# PROBLEM DESCRIPTION
In the conversation transcript below, how would you say Preeti's sentence "I don't think she really cared." in Spanish?

# STUDY TEXT
━━━━━━━━━━

Helen: Good for you.

Preeti: "Fine, you fired me, and I'm not going to argue with you, but whatever happened two months ago before I decided to move to San Francisco, hey, I really didn't do anything. I didn't steal from you, just so you know."

Helen: That's good. What did he say? Fuck that guy.

Preeti: Oh, she —

Helen: She. Fuck that woman.

Preeti: I don't think she really cared. She —

Greg: She was like, "What? Who? What? Why are you here? I thought you got your last pay stub."

"I’d never learned to cook because I have two older sisters. It was housework, and they were the first ones to rope in. I was like, ‘I’m going to fill the dishwasher and go play video games.’"

Preeti: I think she was an absentee owner and then came back on the scene like, "Whoa, my business is out of control." How much time can you spend, if you own a video store, in the video store, unless you're a film geek. At some point, you hire a bunch of teenagers for minimum wage and you don't go there all the time.

━━━━━━━━━━

# GIVEN INFORMATION
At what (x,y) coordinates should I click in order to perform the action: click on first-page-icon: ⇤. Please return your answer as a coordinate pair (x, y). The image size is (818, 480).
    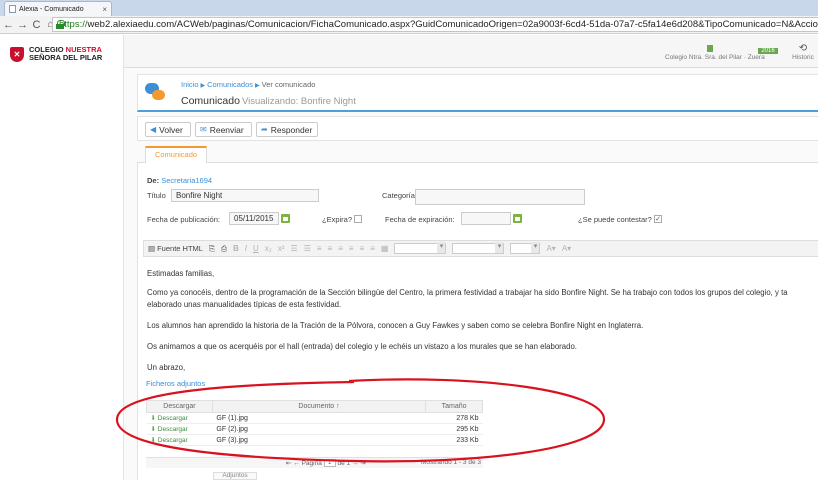
    Looking at the image, I should click on (288, 464).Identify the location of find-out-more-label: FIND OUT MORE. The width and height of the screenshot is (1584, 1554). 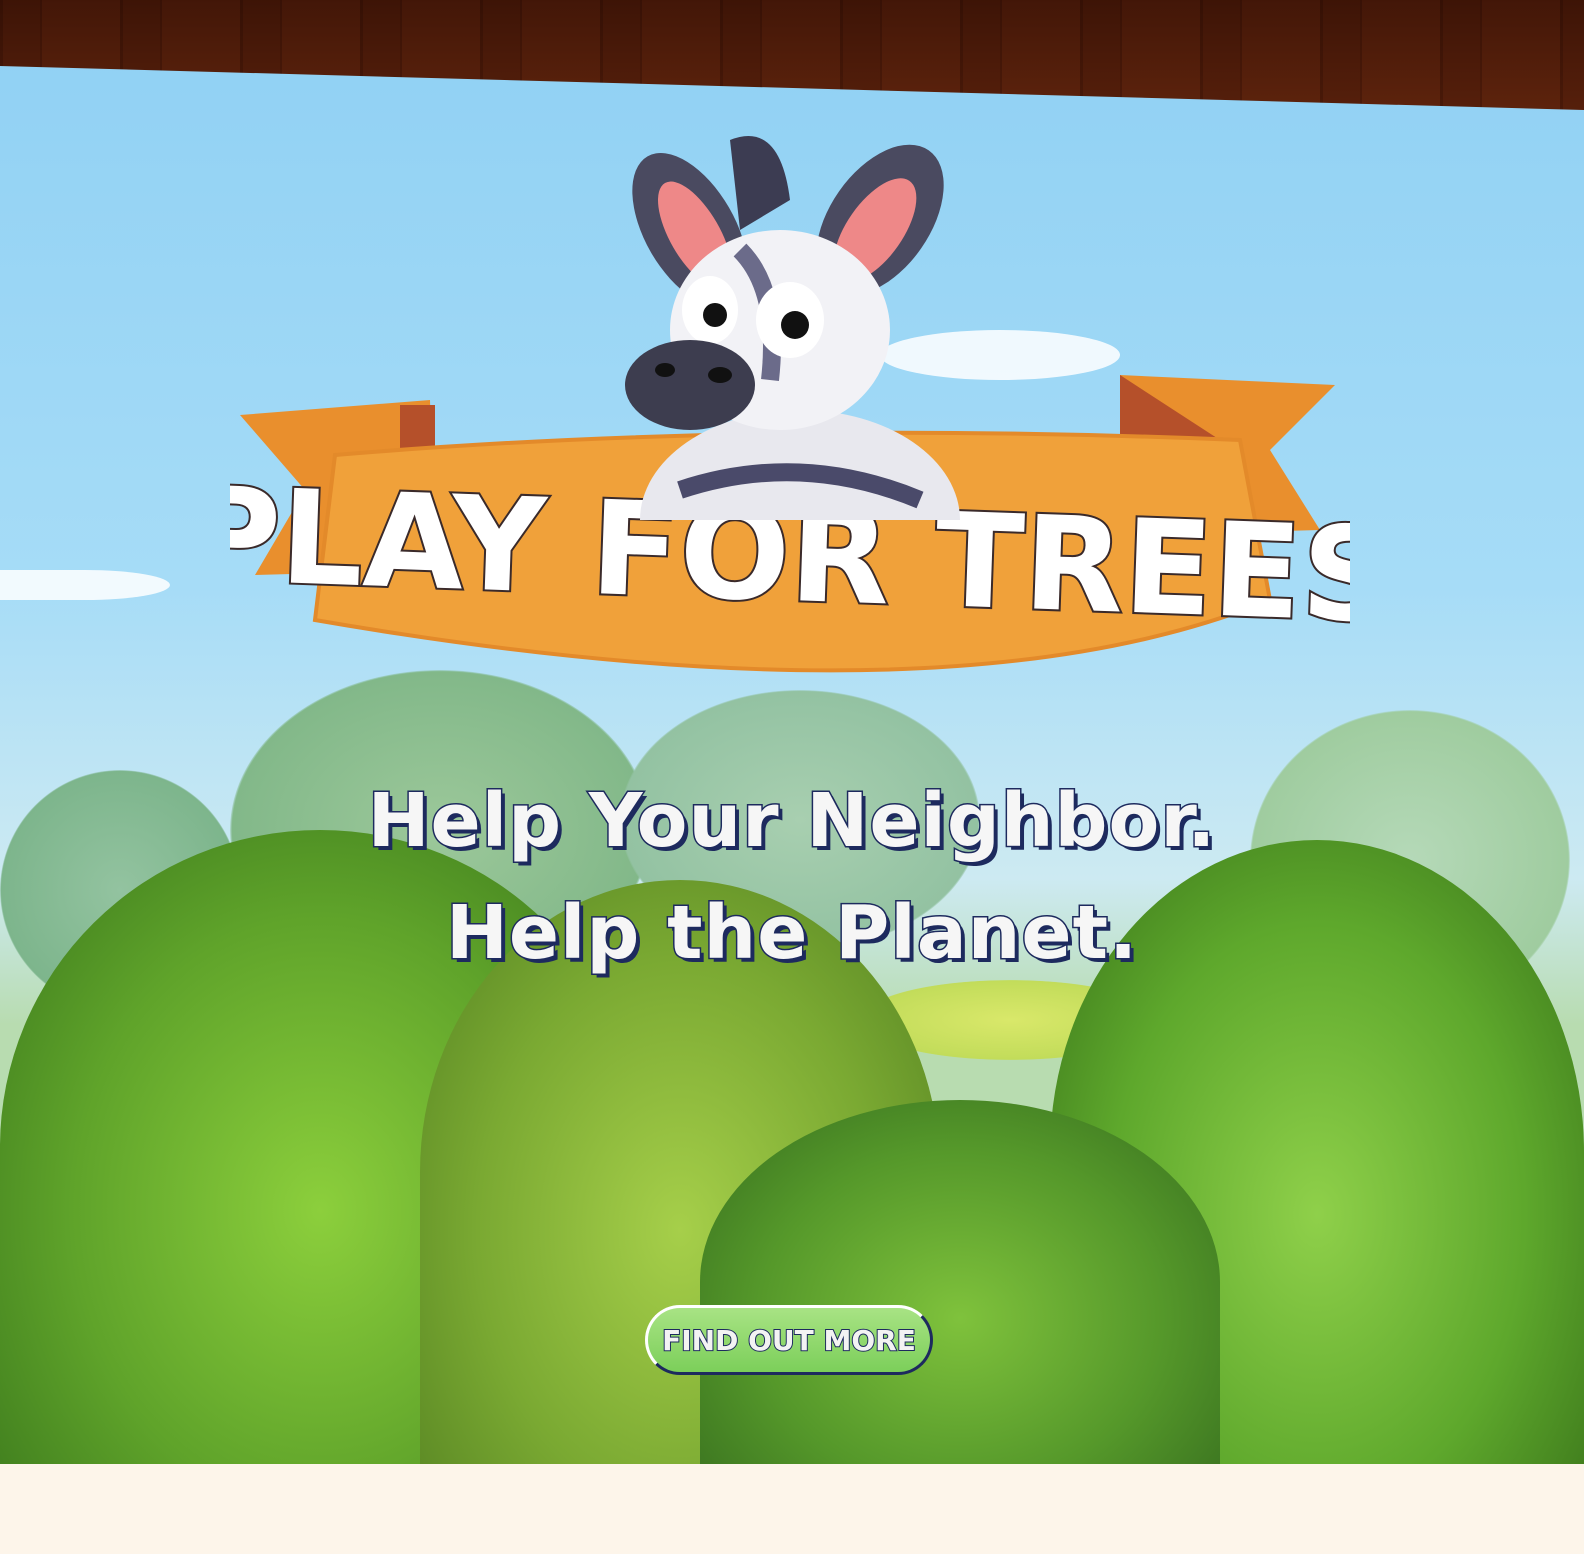
(789, 1340).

━━━━━━━━━━

# SOLUTION TO THIS EXERCISE
No creo que realmente le importara.